En combinant repérage des nids avant travaux, calendrier de chantier d’octobre à février et, si besoin, dérogation préfectorale assortie de nichoirs de remplacement, vous suivez exactement les exigences du Code de l’environnement.

💡

Le petit plus : faites noter noir sur blanc, dans le devis, la présence éventuelle de nids d’espèces protégées et la façon dont l’entreprise s’engage à les préserver.

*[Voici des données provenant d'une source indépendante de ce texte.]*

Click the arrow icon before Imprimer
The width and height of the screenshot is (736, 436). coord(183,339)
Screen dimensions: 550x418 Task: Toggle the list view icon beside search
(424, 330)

🚫 À NE JAMAIS FAIRE : laisser décrocher à la hâte des nids occupés en plein mois de mai pour « gagner du temps sur le chantier ».

Programmer son ravalement sans risque : le plan d’action facile

D’ailleurs, quelques réflexes suffisent à rester serein. Avant de signer, inspectez la façade et les avant-toits ; en copropriété, prévenez le syndic. Ensuite, organisez les travaux sur la fenêtre octobre–février et, en cas de doute, sollicitez une association comme la LPO ou la DREAL pour confirmer la présence de nids sensibles.

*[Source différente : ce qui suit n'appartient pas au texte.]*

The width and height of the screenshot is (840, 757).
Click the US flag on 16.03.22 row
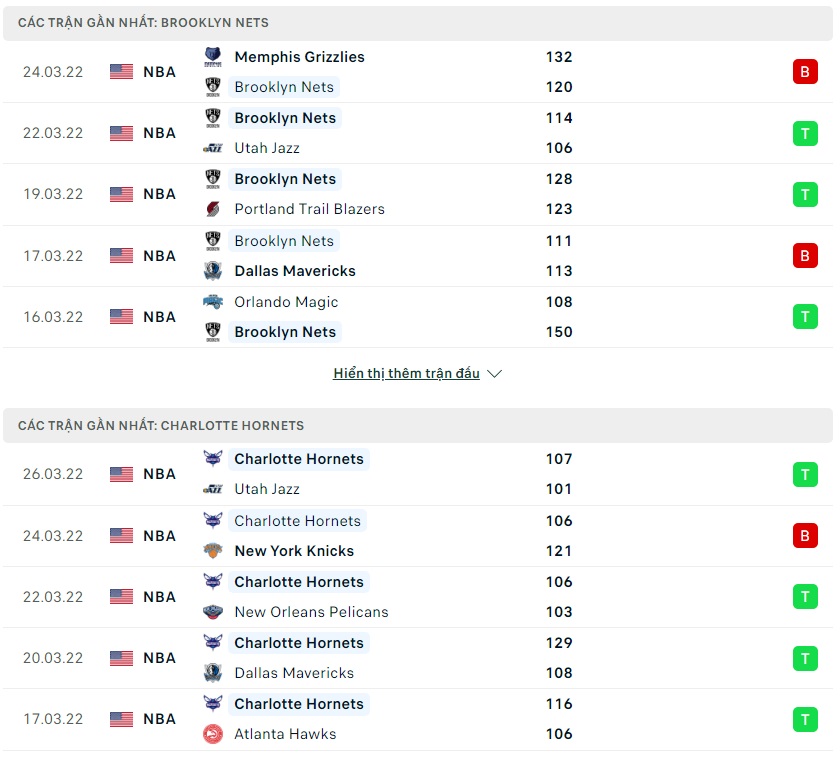[x=122, y=317]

Petit bonus : transformer la contrainte en atout déco. Lors du ravalement, prévoyez des nichoirs artificiels sous les avant-toits non exposés plein sud, installez une simple planchette sous les nids pour limiter les salissures et laissez quelques cavités accueillantes. Votre maison gagne en charme, votre jardin en biodiversité… et vous dormez tranquille, loin des 150 000 euros d’amende.

En bref

  • ⚠️ Avant un ravalement, la loi protège nids d’hirondelles et martinets toute l’année, avec jusqu’à 3 ans de prison et 150 000 € d’amende.
  • 🛠️ Le calendrier conseille d’éviter les travaux de façade entre mars et octobre et de vérifier la présence de nids avant de lancer le chantier.
  • 🌱 Astuces simples transforment cette contrainte légale en atout biodiversité, en adaptant votre façade et vos équipements sans renoncer au confort ni au projet.